Prior to the sentencing of Zaryl G. Bush, Judge Scott R. Krichbaum discussed the litigation against Zaryl Bush and Shain Widdersheim in the death of Teddy Foltz.
By Joe Gorman
Unlike the verbal abuse he was accused of heaping on the 14-year-old boy he pleaded guilty to murdering, Zaryl Bush said only five different words Wednesday in Mahoning County Common Pleas Court.
Bush, 42, of Creed Street in Struthers, said only “yes, your honor,” “no, your honor,” and “guilty” as he entered pleas before Judge R. Scott Krichbaum for the Jan. 26 death of 14-year-old Teddy Foltz and abuse of his 10-year-old twin brothers.
He pleaded guilty to charges of murder, four counts of child endangering, two counts of intimidation and a count of tampering with evidence and will be sentenced sometime next week.
In contrast to the mother of the boys, Shain Widdersheim, who pleaded guilty to charges Monday that she allowed the abuse to happen and sobbed and shook the entire time, Bush was stoic as he answered Judge Krichbaum’s questions and entered his pleas.
Afterward, Struthers Detective Jeffrey Lewis said it is the worse case he has ever investigated in his 19 years in law enforcement.
“This is the worst story I’ve ever been told,” Lewis said. “He [Foltz] was beaten and tortured almost every day of his life. I can understand how people can say he [Bush] cannot serve enough time for this case.”
Lewis and Assistant Prosecutor Becky Doherty both said that besides physical abuse, Bush also verbally abused the boys. Lewis said Bush went so far as to threaten the boys with shooting them if they ever told anyone what was going on.
“The kids were too afraid” to tell anyone, Lewis said.

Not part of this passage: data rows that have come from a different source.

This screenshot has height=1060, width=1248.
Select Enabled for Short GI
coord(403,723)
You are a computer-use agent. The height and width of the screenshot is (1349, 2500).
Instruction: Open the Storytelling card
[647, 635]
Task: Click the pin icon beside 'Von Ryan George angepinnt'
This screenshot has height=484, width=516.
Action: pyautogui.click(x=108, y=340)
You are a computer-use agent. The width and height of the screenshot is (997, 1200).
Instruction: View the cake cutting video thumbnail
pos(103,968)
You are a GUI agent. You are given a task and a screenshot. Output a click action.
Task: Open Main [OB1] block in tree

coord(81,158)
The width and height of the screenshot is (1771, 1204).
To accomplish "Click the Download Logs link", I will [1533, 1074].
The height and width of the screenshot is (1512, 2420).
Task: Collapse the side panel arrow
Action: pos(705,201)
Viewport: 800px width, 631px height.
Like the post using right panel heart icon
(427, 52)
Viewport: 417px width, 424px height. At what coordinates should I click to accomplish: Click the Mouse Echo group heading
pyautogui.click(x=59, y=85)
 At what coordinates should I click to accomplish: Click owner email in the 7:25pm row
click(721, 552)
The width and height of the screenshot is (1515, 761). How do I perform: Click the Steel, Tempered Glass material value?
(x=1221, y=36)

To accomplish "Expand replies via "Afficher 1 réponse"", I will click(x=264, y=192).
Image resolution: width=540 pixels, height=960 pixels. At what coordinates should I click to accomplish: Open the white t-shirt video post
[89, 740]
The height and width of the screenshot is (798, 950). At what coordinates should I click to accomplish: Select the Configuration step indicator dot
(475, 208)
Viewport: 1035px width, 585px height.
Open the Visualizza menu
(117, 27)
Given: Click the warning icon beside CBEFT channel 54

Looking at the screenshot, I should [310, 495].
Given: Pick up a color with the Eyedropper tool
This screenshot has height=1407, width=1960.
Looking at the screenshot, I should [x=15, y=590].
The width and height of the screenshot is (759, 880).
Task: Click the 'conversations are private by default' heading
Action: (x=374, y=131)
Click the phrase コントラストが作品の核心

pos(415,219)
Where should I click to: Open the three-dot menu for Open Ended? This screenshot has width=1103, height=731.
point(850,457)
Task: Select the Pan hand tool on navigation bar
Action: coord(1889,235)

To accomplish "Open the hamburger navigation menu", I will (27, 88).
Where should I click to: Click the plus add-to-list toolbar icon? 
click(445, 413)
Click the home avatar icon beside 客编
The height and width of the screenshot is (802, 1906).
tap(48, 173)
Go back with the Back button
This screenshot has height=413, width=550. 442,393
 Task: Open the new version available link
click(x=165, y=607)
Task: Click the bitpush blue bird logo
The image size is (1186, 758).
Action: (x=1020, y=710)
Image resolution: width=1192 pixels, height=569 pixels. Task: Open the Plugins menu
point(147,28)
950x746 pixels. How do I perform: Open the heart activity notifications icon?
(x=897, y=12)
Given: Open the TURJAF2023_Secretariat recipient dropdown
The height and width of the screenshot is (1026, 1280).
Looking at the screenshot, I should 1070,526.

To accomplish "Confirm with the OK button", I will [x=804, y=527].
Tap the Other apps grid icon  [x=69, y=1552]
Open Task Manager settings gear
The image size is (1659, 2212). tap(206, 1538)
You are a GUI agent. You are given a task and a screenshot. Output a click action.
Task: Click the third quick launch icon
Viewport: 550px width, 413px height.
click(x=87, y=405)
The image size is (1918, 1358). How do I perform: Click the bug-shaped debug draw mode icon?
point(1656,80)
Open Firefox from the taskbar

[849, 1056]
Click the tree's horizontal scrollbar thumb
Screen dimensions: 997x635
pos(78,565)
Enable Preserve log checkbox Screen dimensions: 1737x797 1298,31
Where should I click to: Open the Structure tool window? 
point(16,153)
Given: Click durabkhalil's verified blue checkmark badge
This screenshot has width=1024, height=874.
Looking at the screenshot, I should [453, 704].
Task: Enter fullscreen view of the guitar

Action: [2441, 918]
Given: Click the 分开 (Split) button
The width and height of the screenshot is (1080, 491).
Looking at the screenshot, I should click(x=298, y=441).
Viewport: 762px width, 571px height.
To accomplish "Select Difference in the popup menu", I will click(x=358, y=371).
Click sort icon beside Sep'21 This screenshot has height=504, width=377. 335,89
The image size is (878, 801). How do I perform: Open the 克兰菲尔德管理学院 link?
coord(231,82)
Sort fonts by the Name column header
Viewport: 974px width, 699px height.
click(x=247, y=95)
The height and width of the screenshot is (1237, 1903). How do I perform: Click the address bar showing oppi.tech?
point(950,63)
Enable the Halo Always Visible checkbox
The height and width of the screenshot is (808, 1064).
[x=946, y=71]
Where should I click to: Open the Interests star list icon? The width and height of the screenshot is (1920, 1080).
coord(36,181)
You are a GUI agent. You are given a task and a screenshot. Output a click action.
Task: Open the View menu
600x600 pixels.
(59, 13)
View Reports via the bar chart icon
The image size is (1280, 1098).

Doherty said the abuse Bush piled on the three boys was constant. Teddy was made to stand outside in freezing weather, and Lewis said a neighbor told police Bush put hot coals in a garden and made the boys walk over them. Foltz had signs he was exposed to the cold weather when his autopsy was done, Doherty said.
“Teddy had frostbite on his feet when he died,” Doherty said.
Doherty also said the case is one of the worst she has prosecuted because of the ongoing nature of abuse and type of abuse.
“Teddy was not just physically abused. He was emotionally abused,” Doherty said. “There was name calling constantly. There was a total disrespect for his life. He was really nothing to this man. He was just someone to punch.”
Doherty said prosecutors are recommending a sentence of 22 years to life. The murder charge carries a maximum sentence of 15 years to life in prison with parole eligibility after 15 years. If he received a maximum sentence on all counts, Bush could receive a sentence of 41 years to life in prison.
Judge Krichbaum said he will wait until next week to sentence Bush because he wants to analyze all the evidence and documents in the case to help him come up with an appropriate sentence.
Judge Krichbaum also explained to Bush — as he does to every person who enters a guilty plea — that he is not bound to accept the sentencing recommendation and he also told Bush it was up to the parole board to decide when or if he would be released on the murder charge.
Police say Bush beat Teddy on Jan. 21 and when his mother found out, she took him to St. Elizabeth Health Center Boardman Campus. From there, he was transferred to the main St. Elizabeth campus, where he died Jan. 26 as police were investigating.
The coroner’s office has said that Teddy died of blunt- force trauma to the head.
Lewis said that Bush had taken bloody clothing from his home where Teddy was beaten to Widdersheim’s home, also on Creed Street, to try and fake a crime scene, but his DNA got mixed in with the bloody evidence he tried to leave behind.
Lewis said contrary to opinion, police were called only twice in regard to Bush and the boys; once, a neighbor heard Bush yelling at the boys while they were working outside and another time for noise in his back yard. Both times, officers were dispatched and could find no signs of Bush or the boys.
Lewis said that officers could not enter the home unless they had a warrant or probable cause that a crime was being committed.
Earlier in 2012, the boys were pulled out of school and home schooled by Widdersheim after school officials noticed signs the boys were being abused.
That abuse was reported to the Mahoning County Children Services Board, but police were never contacted in that case, Lewis said. He said police did not get the case again until Teddy was in the hospital with the i njuries he suffered from his fatal beating.